En ce qui concerne les EHPAD, il faut développer la prévention, ce qui se fera plus facilement si les différents systèmes coopèrent entre eux. Des expérimentations ont eu lieu ; j'en ai moi-même commencé une l'année dernière que je vais reprendre à la rentrée. Peut-être manque-t-il quelques éléments législatifs pour rendre obligatoire l'implication sur le terrain de médecins coordonnateurs des EHPAD – j'ai déjà vu des coordonnateurs d'EHPAD de Paris qui vivaient à Cannes, ce qui ne paraît pas normal.

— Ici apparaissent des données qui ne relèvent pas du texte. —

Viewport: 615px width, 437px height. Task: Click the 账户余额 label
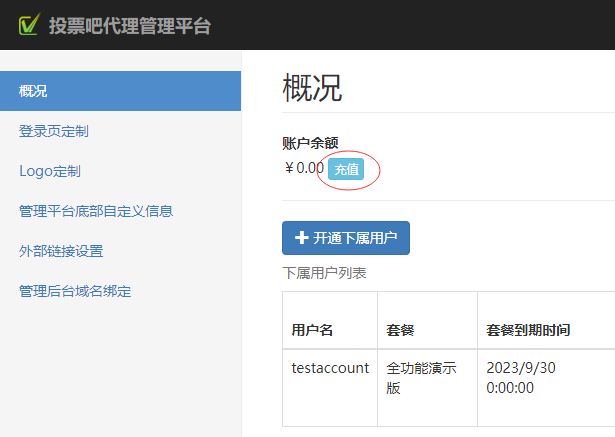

L'Assemblée nationale et le Sénat ont déjà émis des recommandations sur les critères relatifs aux bénéfices réalisés par certains consortiums et multinationales, et il semble bien qu'il faille mettre un peu d'ordre dans tout cela.

La question du corporatisme à l'hôpital me passionne et donne lieu à de nombreux débats. Certains estimeront justement que je n'ai pas le droit d'y prendre part, n'étant qu'un simple praticien hospitalier et non un professeur. Ceux-là, ne jurant que par l'université, les titres académiques et les chapeaux à plumes, semblent en être restés à la IVe République, et c'est peut-être ce qui explique que l'hôpital soit tellement en retard en matière de démocratie, notamment de démocratie participative : ainsi, il est encore extrêmement compliqué de faire participer les associations de malades.

Pour des raisons familiales, je n'ai pas eu la possibilité de devenir professeur de médecine. Je suis docteur au SAMU de Paris, praticien hospitalier, mais je ne viens pas du milieu universitaire, ce qui fait que je n'ai pas toutes les prérogatives dont dispose un professeur de la faculté de Paris. L'université médicale s'est progressivement écartée de sa vocation universelle. Certes, il existe des sociétés savantes, dont vous avez aujourd'hui quelques prestigieux représentants, mais aujourd'hui tout est payant : même pour participer à un congrès, il faut mettre la main à la poche, ce qui peut constituer un frein.

De même, les doyens de faculté disposent de pouvoirs considérables : ils peuvent, par exemple, décider d'un jour à l'autre d'augmenter le nombre d'étudiants en médecine. Or, ils sont élus par leurs pairs, ce qui est on ne peut plus ringard : ces tenants de l'universalisme ne devraient-ils pas être élus par l'ensemble des médecins du territoire de santé surtout quand cette élection a pour effet de mettre tous les pouvoirs entre les mains d'un seul homme, sans aucun contrepouvoir ! Ce que les parlementaires ont su faire en modernisant la vie politique, notamment en interdisant le cumul des mandats, n'a jamais été fait dans le monde de la médecine. Une seule personne peut ainsi tout bloquer dans un hôpital en devenant président de la commission médicale d'établissement (CME), chef de service, chef de pôle, représentant de l'ARS, et pour finir patron du Lions Club. C'est la réalité !

Il faudrait introduire la démocratie à l'hôpital, et je peux vous dire qu'on n'aurait aucune peine à y trouver des gens de valeur, capables d'exercer des responsabilités : aujourd'hui, il y a à la CME de l'Assistance Publique - Hôpitaux de Paris (AP‑HP) des chirurgiens qui sont brillantissimes, mais je n'ai pas le droit de voter pour eux ! En situation de crise, d'un coup, vous vous retrouvez avec des blocs qui s'affrontent en une guerre à pas feutrés. Le corporatisme médical est sans doute le plus exacerbé dans notre pays, et il est bien dommage qu'on ait tant de peine à en sortir.

Sur les transferts, je pense que la pratique répondait à un impondérable, et c'est la solution la plus rapide qui a été trouvée pour déplacer les malades. Pour la gestion des crises futures, il faut à mon sens prévoir la possibilité d'ouvrir des hôpitaux ou des services. Je milite avec le service de santé des armées – qui n'a pas le droit de prendre publiquement position – pour que l'hôpital du Val-de-Grâce puisse rouvrir pour servir de soupape en cas de crise à Paris.